Eravamo partiti un anno fa da un utile di 42,7 milioni di euro di semestrale con un capitale più che congruo, siamo arrivati a un fabbisogno di 250 milioni metà in azioni passando per una perdita di oltre mezzo miliardo di euro, oggi siamo arrivati a 400 milioni di aumento di capitale. Bisogna fare definitiva chiarezza sulle responsabilità della situazione attuale.

Ci sono responsabilità gestionali del passato? Rendete pubblico il risultato dello Studio Bonelli Erede Pappalardo (da Noi pagato); se vi sono responsabilità vanno individuate, perseguite, e le somme recuperate. Se non ci sono allora ciò che sta avvenendo dipende totalmente dalla gestione attuale.

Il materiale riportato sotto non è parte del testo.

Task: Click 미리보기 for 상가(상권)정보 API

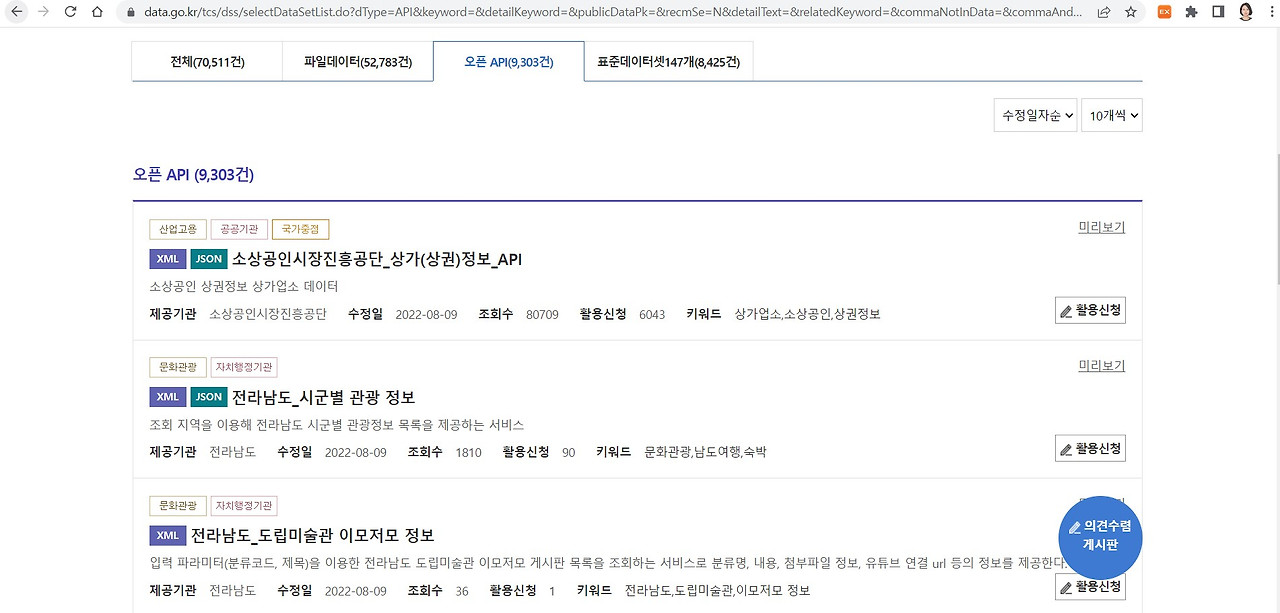Action: click(1101, 227)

E’ chiaro che le attuali difficoltà provengono anche dalla gestione degli anni passati, ma ci sono responsabilità della attuale gestione? E’evidente che siamo davanti a una banca che va rilanciata rispetto al mercato, ingessata da una assurda e non condivisibile politica sui crediti deteriorati. Si faccia ampia e definitiva chiarezza su come tali scelte incidono sui bilanci della Banca.

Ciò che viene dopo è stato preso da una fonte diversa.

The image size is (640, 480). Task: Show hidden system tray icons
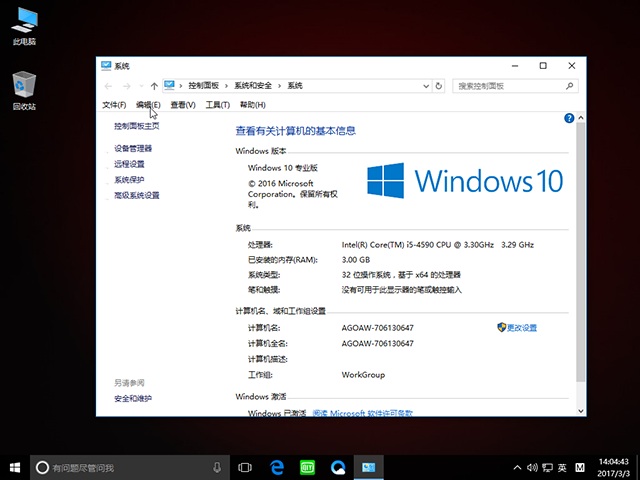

Abbiamo dato vera disponibilità a trattare sul disegno futuro della Banca, il Sindacato e i Lavoratori sono pronti a fare investimenti e non sacrifici inutili per meri discorsi contabili. Martedì 4 giugno abbiamo presentato le nostre richieste all’Azienda da inserire in un Accordo Quadro Pluriennale di pari durata del piano industriale in cui ci fosse distinzione tra manovre contingenti, strutturali e migliorie normative definitive.

Le risposte aziendali sono state invece assenti nelle informazioni e insufficienti nelle disponibilità.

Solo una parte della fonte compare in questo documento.